STAND: Self-Aware Precondition Induction for Interactive Task Learning
Daniel Weitekamp, Glen Smith, Kenneth Koedinger, Christopher MacLellan
TL;DR
STAND tackles precondition induction in Interactive Task Learning by constructing a lattice of competing generalizations and leaf-specific constraints (G and S) and by reporting training progress through Cert-based certainty measures. It uses hierarchical shrinkage to stabilize probability estimates in small-data settings and enables active learning by highlighting edge cases with high disagreement. Across ITL domains and synthetic tasks, STAND achieves strong holdout accuracy, low error recurrence, and monotonic improvement, outperforming several baselines. The approach offers a data-efficient, interpretable, self-aware learning signal that can guide human instructors and potentially improve reliability in interactive robotic and software automation tasks.
Abstract
In interactive task learning (ITL), AI agents learn new capabilities from limited human instruction provided during task execution.

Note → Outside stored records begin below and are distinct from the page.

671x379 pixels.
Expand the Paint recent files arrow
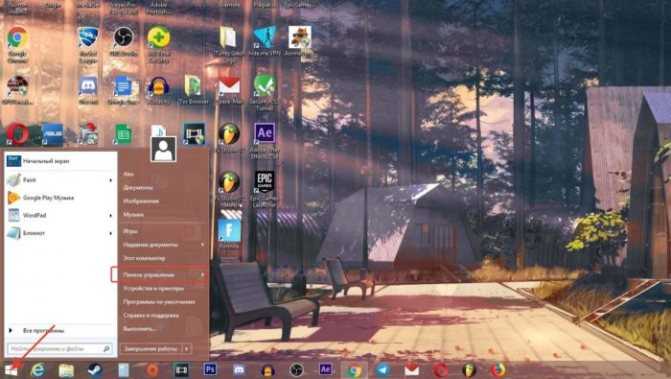coord(110,180)
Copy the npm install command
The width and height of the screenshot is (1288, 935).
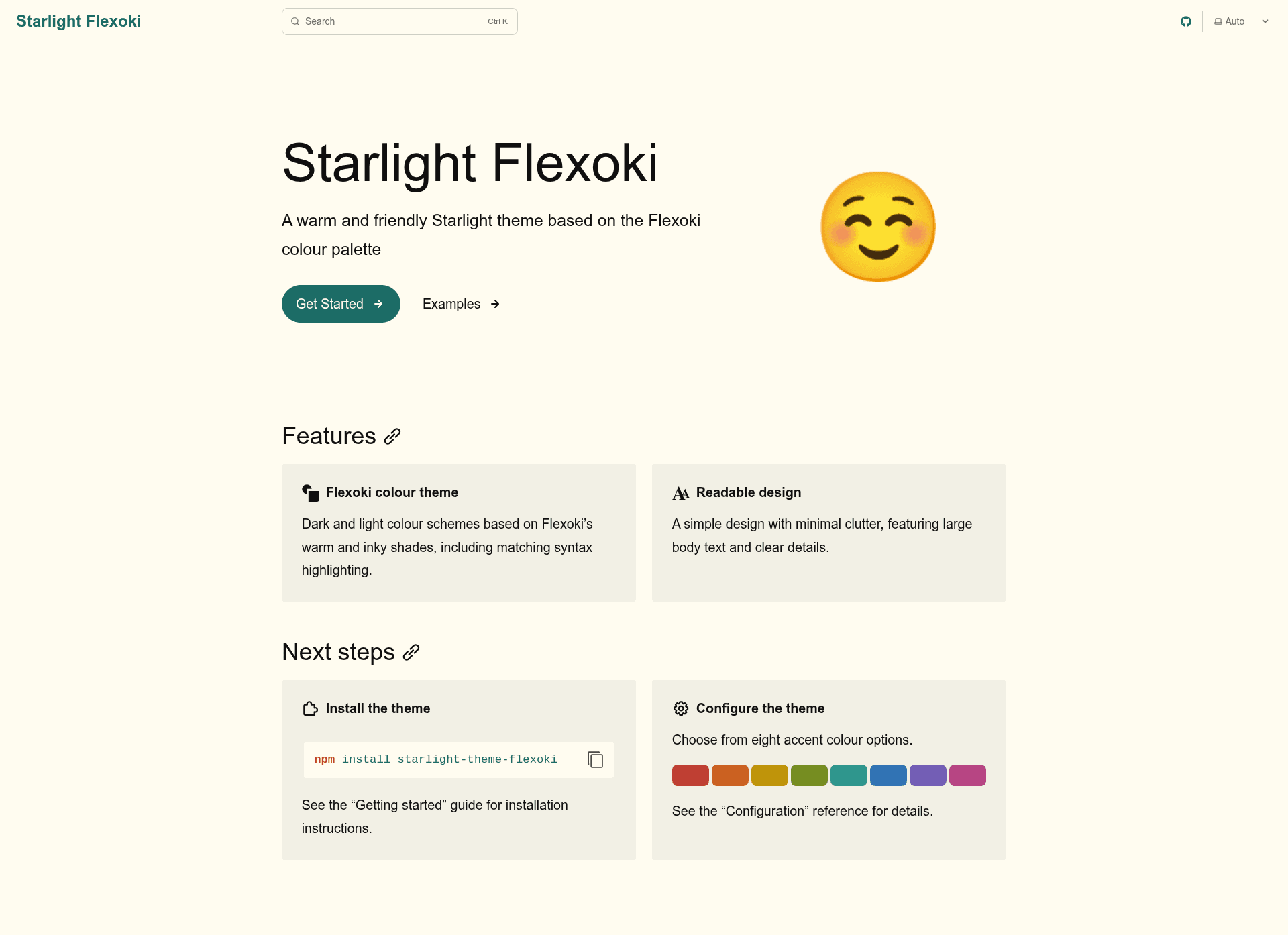[x=595, y=759]
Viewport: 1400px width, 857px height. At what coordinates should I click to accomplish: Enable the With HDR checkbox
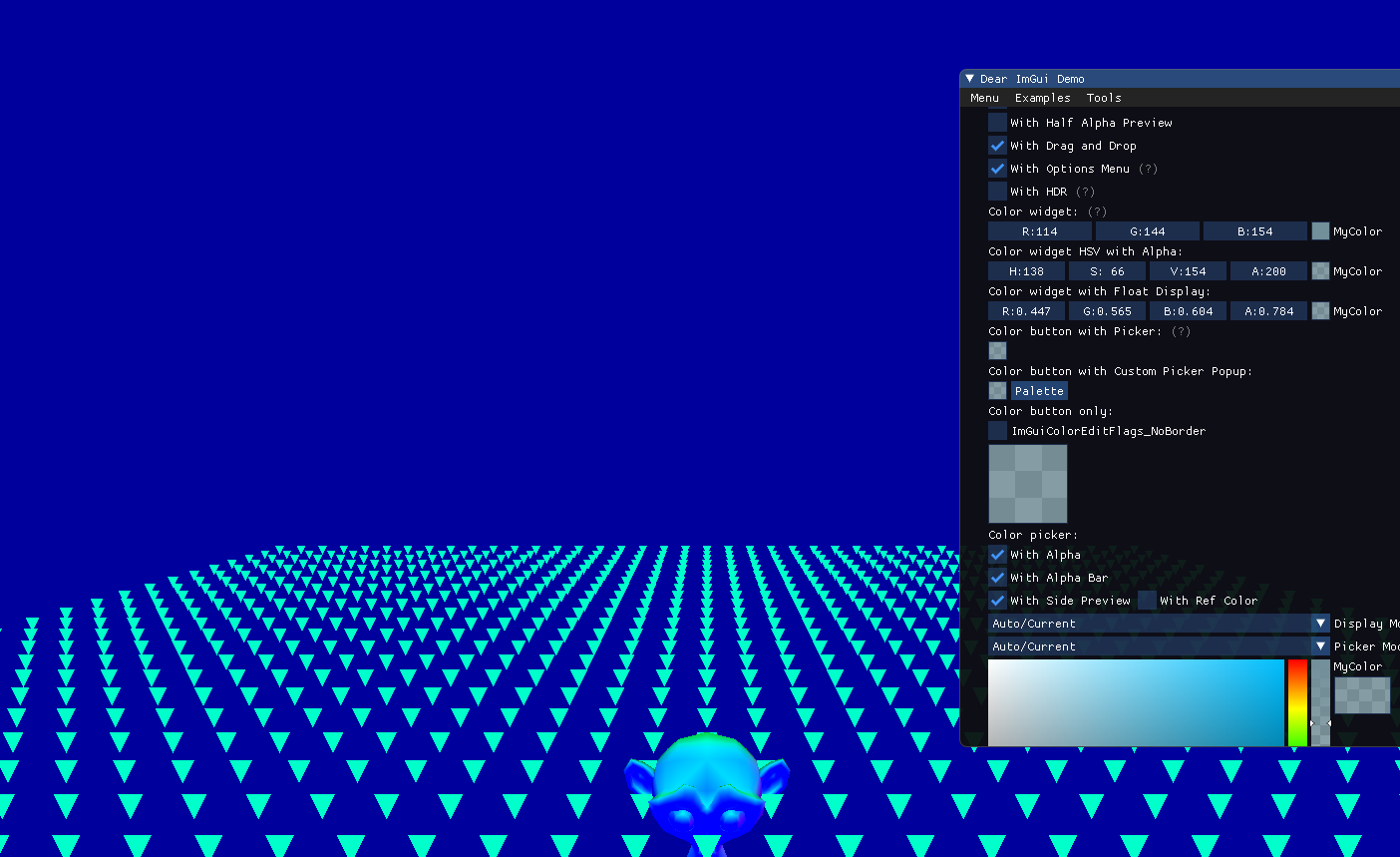(x=997, y=192)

STAND is a new method of data-efficient rule precondition induction specifically designed for these human-in-the-loop training scenarios. A key feature of STAND is its self-awareness of its own learning -- it can provide accurate metrics of training progress back to users. STAND beats popular methods like XGBoost, decision trees, random forests, and version spaces at small-data precondition induction tasks, and is highly accurate at estimating when its performance improves on holdout examples. In our evaluations, we find that STAND shows more monotonic improvement than other models with low rates of error recurrence. These features of STAND support a more consistent training experience, enabling human instructors to estimate when they are finished training and providing active-learning support by identifying trouble spots where more training is required.